— Start EXERCISE MATERIALS —

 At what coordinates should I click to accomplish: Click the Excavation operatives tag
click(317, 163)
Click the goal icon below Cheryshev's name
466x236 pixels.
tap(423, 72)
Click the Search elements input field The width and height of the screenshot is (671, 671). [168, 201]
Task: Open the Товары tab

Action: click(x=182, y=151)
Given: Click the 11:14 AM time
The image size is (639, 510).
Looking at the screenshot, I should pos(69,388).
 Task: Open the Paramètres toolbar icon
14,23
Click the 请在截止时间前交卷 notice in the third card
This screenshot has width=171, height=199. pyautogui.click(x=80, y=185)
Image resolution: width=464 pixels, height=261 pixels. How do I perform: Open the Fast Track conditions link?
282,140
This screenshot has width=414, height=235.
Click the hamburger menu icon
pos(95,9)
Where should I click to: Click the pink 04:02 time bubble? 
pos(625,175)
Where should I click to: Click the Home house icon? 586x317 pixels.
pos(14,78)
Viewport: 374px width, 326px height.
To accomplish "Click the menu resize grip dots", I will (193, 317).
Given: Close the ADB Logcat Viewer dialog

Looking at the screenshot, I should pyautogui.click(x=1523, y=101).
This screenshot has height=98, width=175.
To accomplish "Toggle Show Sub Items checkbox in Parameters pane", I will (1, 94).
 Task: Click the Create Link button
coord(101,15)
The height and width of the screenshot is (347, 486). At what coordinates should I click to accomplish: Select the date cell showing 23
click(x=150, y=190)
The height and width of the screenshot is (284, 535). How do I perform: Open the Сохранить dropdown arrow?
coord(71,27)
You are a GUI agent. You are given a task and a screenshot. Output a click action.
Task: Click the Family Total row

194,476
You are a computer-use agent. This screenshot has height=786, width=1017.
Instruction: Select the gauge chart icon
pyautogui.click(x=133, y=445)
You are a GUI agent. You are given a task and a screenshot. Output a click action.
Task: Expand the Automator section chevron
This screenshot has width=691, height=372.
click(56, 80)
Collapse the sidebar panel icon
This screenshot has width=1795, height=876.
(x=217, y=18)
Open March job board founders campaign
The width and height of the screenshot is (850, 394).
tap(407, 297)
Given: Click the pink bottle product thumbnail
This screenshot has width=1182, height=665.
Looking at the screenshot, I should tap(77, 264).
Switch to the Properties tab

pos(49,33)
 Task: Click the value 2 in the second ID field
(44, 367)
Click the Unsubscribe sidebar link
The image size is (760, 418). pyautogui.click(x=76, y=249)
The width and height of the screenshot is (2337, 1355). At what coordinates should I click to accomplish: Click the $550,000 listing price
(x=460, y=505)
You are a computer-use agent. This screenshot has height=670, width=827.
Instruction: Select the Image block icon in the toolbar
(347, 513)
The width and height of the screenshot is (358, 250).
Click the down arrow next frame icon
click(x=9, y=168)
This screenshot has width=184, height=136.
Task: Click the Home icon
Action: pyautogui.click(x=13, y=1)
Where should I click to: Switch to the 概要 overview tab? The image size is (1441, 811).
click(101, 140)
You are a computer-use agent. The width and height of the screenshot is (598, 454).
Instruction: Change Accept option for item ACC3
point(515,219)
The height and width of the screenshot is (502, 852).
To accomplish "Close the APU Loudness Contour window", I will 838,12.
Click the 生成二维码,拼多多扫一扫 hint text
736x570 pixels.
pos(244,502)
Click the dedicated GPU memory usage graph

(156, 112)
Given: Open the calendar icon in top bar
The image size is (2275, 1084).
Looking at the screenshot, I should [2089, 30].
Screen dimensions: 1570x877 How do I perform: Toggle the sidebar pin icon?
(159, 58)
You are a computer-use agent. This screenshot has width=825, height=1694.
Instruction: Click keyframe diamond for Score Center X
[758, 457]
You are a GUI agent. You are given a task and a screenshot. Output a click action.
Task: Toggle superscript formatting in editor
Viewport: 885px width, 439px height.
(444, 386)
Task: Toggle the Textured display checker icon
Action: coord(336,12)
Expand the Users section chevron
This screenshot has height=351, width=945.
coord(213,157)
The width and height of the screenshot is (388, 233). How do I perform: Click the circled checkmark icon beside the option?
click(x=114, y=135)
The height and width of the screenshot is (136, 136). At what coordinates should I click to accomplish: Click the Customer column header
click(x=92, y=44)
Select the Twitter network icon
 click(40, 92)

— End EXERCISE MATERIALS —

Lay out the listing above as a Markdown table with the columns Row and Line, one numbered row per line, skipping blank lines.

__EXERCISE SOLUTION__:
| Row | Line |
|---|---|
| 1 |  At what coordinates should I click to accomplish: Click the Excavation operatives tag |
| 2 | click(317, 163) |
| 3 | Click the goal icon below Cheryshev's name |
| 4 | 466x236 pixels. |
| 5 | tap(423, 72) |
| 6 | Click the Search elements input field The width and height of the screenshot is (671, 671). [168, 201] |
| 7 | Task: Open the Товары tab |
| 8 | Action: click(x=182, y=151) |
| 9 | Given: Click the 11:14 AM time |
| 10 | The image size is (639, 510). |
| 11 | Looking at the screenshot, I should pos(69,388). |
| 12 |  Task: Open the Paramètres toolbar icon |
| 13 | 14,23 |
| 14 | Click the 请在截止时间前交卷 notice in the third card |
| 15 | This screenshot has width=171, height=199. pyautogui.click(x=80, y=185) |
| 16 | Image resolution: width=464 pixels, height=261 pixels. How do I perform: Open the Fast Track conditions link? |
| 17 | 282,140 |
| 18 | This screenshot has width=414, height=235. |
| 19 | Click the hamburger menu icon |
| 20 | pos(95,9) |
| 21 | Where should I click to: Click the pink 04:02 time bubble?  |
| 22 | pos(625,175) |
| 23 | Where should I click to: Click the Home house icon? 586x317 pixels. |
| 24 | pos(14,78) |
| 25 | Viewport: 374px width, 326px height. |
| 26 | To accomplish "Click the menu resize grip dots", I will (193, 317). |
| 27 | Given: Close the ADB Logcat Viewer dialog |
| 28 | Looking at the screenshot, I should pyautogui.click(x=1523, y=101). |
| 29 | This screenshot has height=98, width=175. |
| 30 | To accomplish "Toggle Show Sub Items checkbox in Parameters pane", I will (1, 94). |
| 31 |  Task: Click the Create Link button |
| 32 | coord(101,15) |
| 33 | The height and width of the screenshot is (347, 486). At what coordinates should I click to accomplish: Select the date cell showing 23 |
| 34 | click(x=150, y=190) |
| 35 | The height and width of the screenshot is (284, 535). How do I perform: Open the Сохранить dropdown arrow? |
| 36 | coord(71,27) |
| 37 | You are a GUI agent. You are given a task and a screenshot. Output a click action. |
| 38 | Task: Click the Family Total row |
| 39 | 194,476 |
| 40 | You are a computer-use agent. This screenshot has height=786, width=1017. |
| 41 | Instruction: Select the gauge chart icon |
| 42 | pyautogui.click(x=133, y=445) |
| 43 | You are a GUI agent. You are given a task and a screenshot. Output a click action. |
| 44 | Task: Expand the Automator section chevron |
| 45 | This screenshot has width=691, height=372. |
| 46 | click(56, 80) |
| 47 | Collapse the sidebar panel icon |
| 48 | This screenshot has width=1795, height=876. |
| 49 | (x=217, y=18) |
| 50 | Open March job board founders campaign |
| 51 | The width and height of the screenshot is (850, 394). |
| 52 | tap(407, 297) |
| 53 | Given: Click the pink bottle product thumbnail |
| 54 | This screenshot has width=1182, height=665. |
| 55 | Looking at the screenshot, I should tap(77, 264). |
| 56 | Switch to the Properties tab |
| 57 | pos(49,33) |
| 58 |  Task: Click the value 2 in the second ID field |
| 59 | (44, 367) |
| 60 | Click the Unsubscribe sidebar link |
| 61 | The image size is (760, 418). pyautogui.click(x=76, y=249) |
| 62 | The width and height of the screenshot is (2337, 1355). At what coordinates should I click to accomplish: Click the $550,000 listing price |
| 63 | (x=460, y=505) |
| 64 | You are a computer-use agent. This screenshot has height=670, width=827. |
| 65 | Instruction: Select the Image block icon in the toolbar |
| 66 | (347, 513) |
| 67 | The width and height of the screenshot is (358, 250). |
| 68 | Click the down arrow next frame icon |
| 69 | click(x=9, y=168) |
| 70 | This screenshot has width=184, height=136. |
| 71 | Task: Click the Home icon |
| 72 | Action: pyautogui.click(x=13, y=1) |
| 73 | Where should I click to: Switch to the 概要 overview tab? The image size is (1441, 811). |
| 74 | click(101, 140) |
| 75 | You are a computer-use agent. The width and height of the screenshot is (598, 454). |
| 76 | Instruction: Change Accept option for item ACC3 |
| 77 | point(515,219) |
| 78 | The height and width of the screenshot is (502, 852). |
| 79 | To accomplish "Close the APU Loudness Contour window", I will 838,12. |
| 80 | Click the 生成二维码,拼多多扫一扫 hint text |
| 81 | 736x570 pixels. |
| 82 | pos(244,502) |
| 83 | Click the dedicated GPU memory usage graph |
| 84 | (156, 112) |
| 85 | Given: Open the calendar icon in top bar |
| 86 | The image size is (2275, 1084). |
| 87 | Looking at the screenshot, I should [2089, 30]. |
| 88 | Screen dimensions: 1570x877 How do I perform: Toggle the sidebar pin icon? |
| 89 | (159, 58) |
| 90 | You are a computer-use agent. This screenshot has width=825, height=1694. |
| 91 | Instruction: Click keyframe diamond for Score Center X |
| 92 | [758, 457] |
| 93 | You are a GUI agent. You are given a task and a screenshot. Output a click action. |
| 94 | Task: Toggle superscript formatting in editor |
| 95 | Viewport: 885px width, 439px height. |
| 96 | (444, 386) |
| 97 | Task: Toggle the Textured display checker icon |
| 98 | Action: coord(336,12) |
| 99 | Expand the Users section chevron |
| 100 | This screenshot has height=351, width=945. |
| 101 | coord(213,157) |
| 102 | The width and height of the screenshot is (388, 233). How do I perform: Click the circled checkmark icon beside the option? |
| 103 | click(x=114, y=135) |
| 104 | The height and width of the screenshot is (136, 136). At what coordinates should I click to accomplish: Click the Customer column header |
| 105 | click(x=92, y=44) |
| 106 | Select the Twitter network icon |
| 107 |  click(40, 92) |